EFFECTS OF THE INVENTION As described above, according to the rotation direction determination method of the present invention, the pulse level of one of the two-phase pulses generated with the rotation of the rotating body to the other pulse level within the predetermined time The number of pulses at high level and the number of pulses at low level are each counted, and the rotation direction of the rotating body is determined based on the pulse level with the larger count, so rotation is not affected by chattering. Stable and accurate direction determination is possible from low speed to high speed rotation of the body.

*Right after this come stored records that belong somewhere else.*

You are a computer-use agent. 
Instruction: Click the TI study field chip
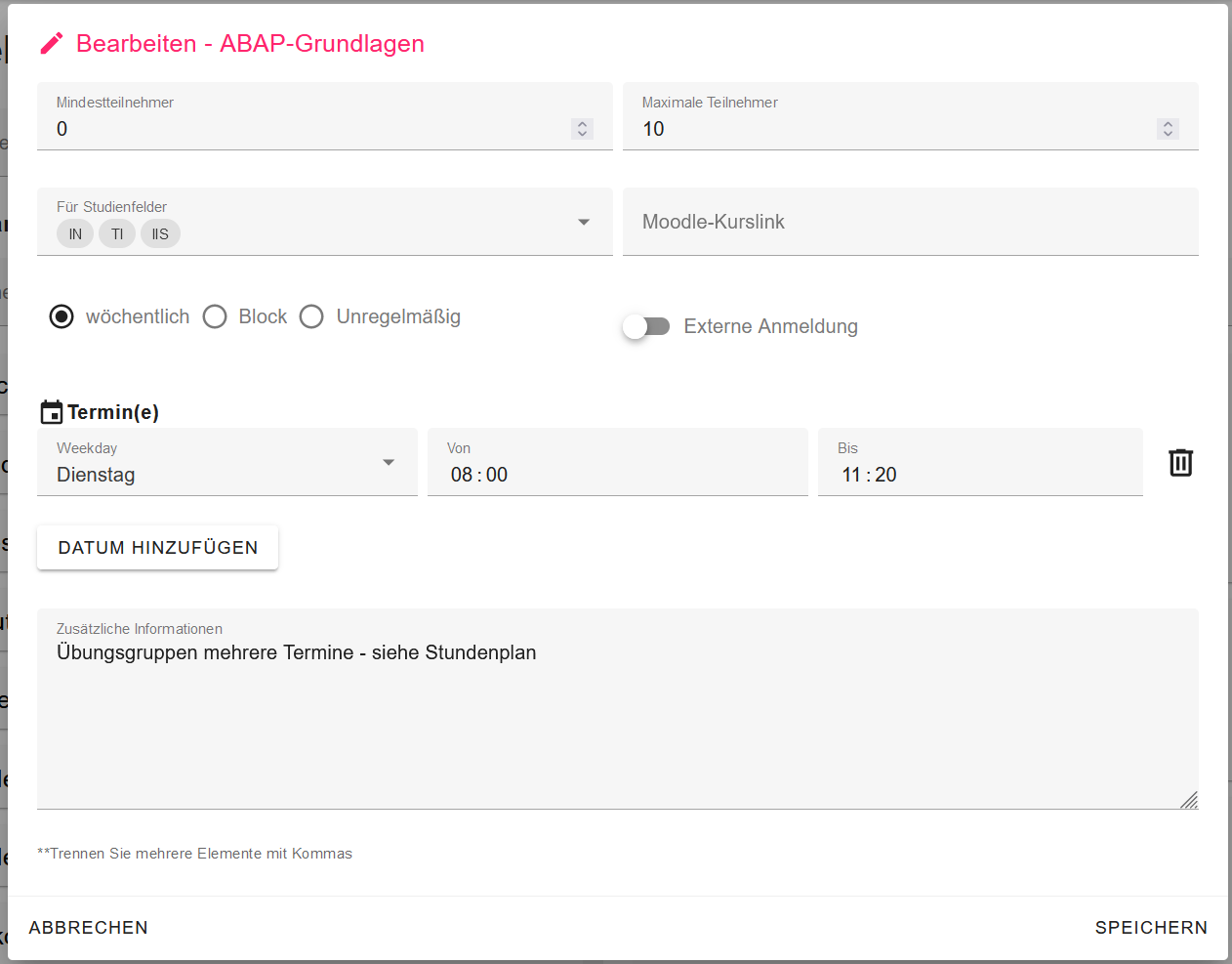[117, 234]
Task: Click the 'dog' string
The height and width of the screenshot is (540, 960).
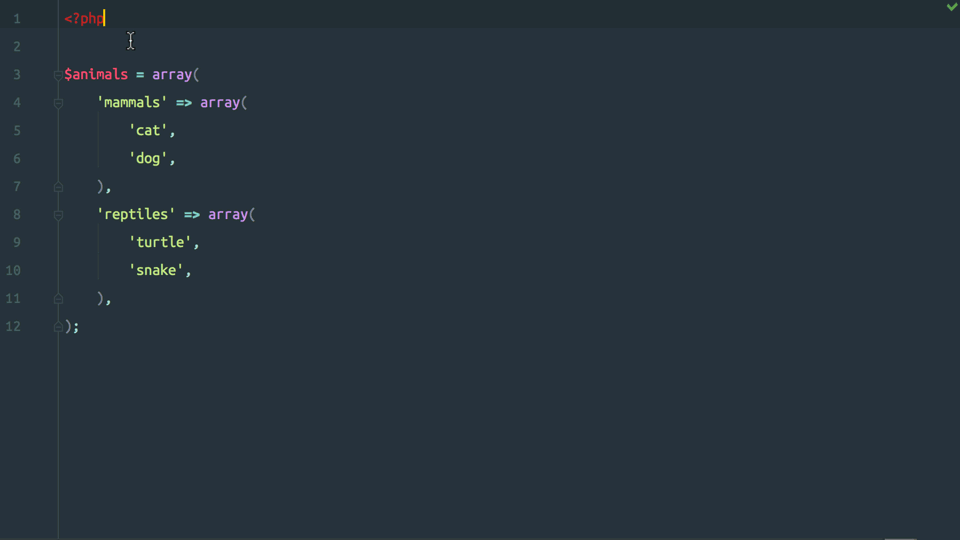Action: pos(148,159)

[Brief description of drawings]

FIG. 1 is a block diagram showing the configuration of a video disc player to which the method for determining the rotation direction of a rotating body according to the present invention is applied, FIG. 2 is a flow chart of a pulse detection routine executed by a processor, and FIG. 3 is executed by the processor. FIG. 4 is a flowchart showing the procedure of the rotation direction determination method according to the present invention. FIG. 4 is a pulse (a) of phase A in the FWD direction, effective pulse number code (b) of this time, and effective pulse number code stored in the output buffer. FIG. 5 is a waveform diagram for explaining the principle of rotation direction determination based on two-phase pulses, and FIG. 6 is a waveform diagram for explaining the operating principle of the present invention. is there. Explanation of symbols of main parts 1 ... Video disc 3 ... Optical pickup 6 ... Jog dial 8 ... A phase conductor group, 9 ... B phase conductor group 12 to 14 ... Brush, 19 ... Controller

Claims (1)

[Claims] 1. A determination method for determining a rotation direction of a rotating body based on a pulse level of one pulse edge of a two-phase pulse generated with the rotation of the rotating body, the pulse direction being within a predetermined time. The pulse number when the other pulse level with respect to the one pulse edge in is high level and the pulse number when the other pulse level is low level are respectively counted, and the rotation of the rotating body is based on the pulse level with the larger count number. A determination method characterized by determining a direction.